Başkan Erdoğan, dün başlayan ve yarın da devam edecek olan Kırgızistan gezisi öncesi, Kırgız medyası için bir makale kaleme almıştı. “Türk dünyası, potansiyelinin hakkını vermeli” çağrısında bulunan Erdoğan, her zamanki gibi FETÖ’ye de özel bir bölüm ayırmış ve “FETÖ, DEAŞ ya da PKK gibi küresel bir tehdittir” saptamasında bulunmuştu.
Erdoğan’ın yurtdışı gezilerini takip eden bir isim olarak, gittiği ülkelerde FETÖ’yle mücadele konusuna büyük önem verdiğinin yakın tanığıyım. Peki, Kırgızistan’daki FETÖ yapılanmasında tablo ne? Gelin bir göz atalım...
Açıkçası ülke FETÖ’nün Orta Asya’daki en önemli üssü konumunda...
Sebat Eğitim Kurumları adıyla (Geçen yıl Sapat olarak değiştirilmiş) 1992’de ülkeye sızan örgüt şu an 1 üniversite, 22 lise, 9 ilk ve ortaokula sahip. Her yıl en az 10 bin öğrenci, yaklaşık 2 bin 200 kişinin çalıştığı bu kurumlarda eğitim görüyor.

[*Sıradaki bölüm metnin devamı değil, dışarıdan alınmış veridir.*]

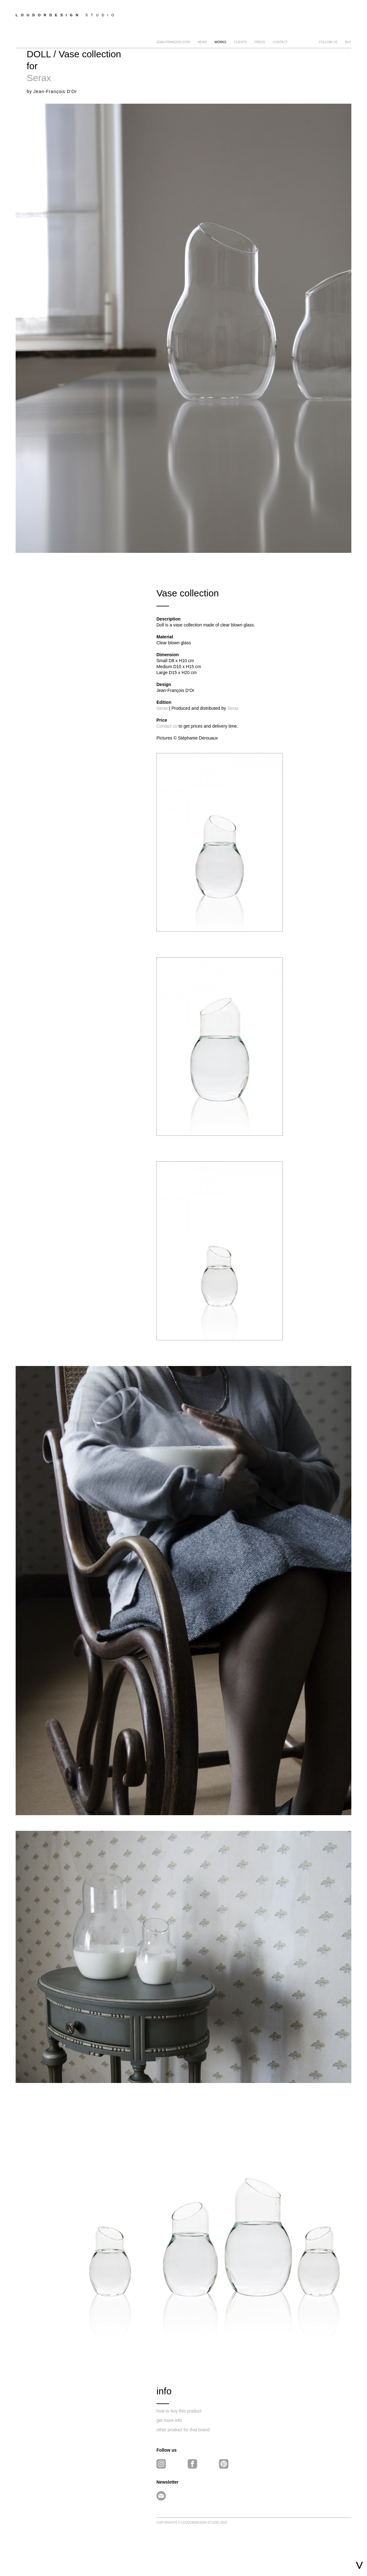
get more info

Bunların çoğu da üst düzey bürokrat ve siyasetçilerin çocukları. Sadece bu kurumun 100 milyon dolarlık malvarlığı olduğu tahmin ediliyor.
FETÖ, sadece eğitim değil ticaret hayatında da oldukça etkili. Kırgız Türk İş Adamları Derneği, örgütün en önemli ticari ayağı. Vefa adında bir alışveriş merkezi ve çok sayıda otel de örgütün finans kaynağı olarak burada faaliyet yürütüyor.
Bu kadar organize olunduğu için Kırgızistan, 15 Temmuz ihanet girişimi sonrası FETÖ’cülerin firar rotalarından biri haline gelmiş. O tarihten sonra yaklaşık 4 bin FETÖ’cünün yasadışı yollarla ülkeye kaçtığı tahmin ediliyor. Bu sayıyla birlikte Kırgızistan’ın en az 10 bin kişilik bir FETÖ’cü nüfusa ev sahipliği yaptığı belirtiliyor.
Bu kompleks yapıya karşın Türkiye de bütün imkanlarını seferber etmiş durumda. Özellikle Maarif Vakfı, FETÖ etkinliğinin kırılması konusunda oldukça faal. 2017 Haziranında ilk kez ülke yetkilileriyle temasa geçen Vakıf, ilişkileri bugün bir ortak mutabakat zaptı imzalanması aşamasına getirmiş durumda. İşte Başkan Erdoğan’ın bu ziyaretinde o zaptın da imzalanması bekleniyor.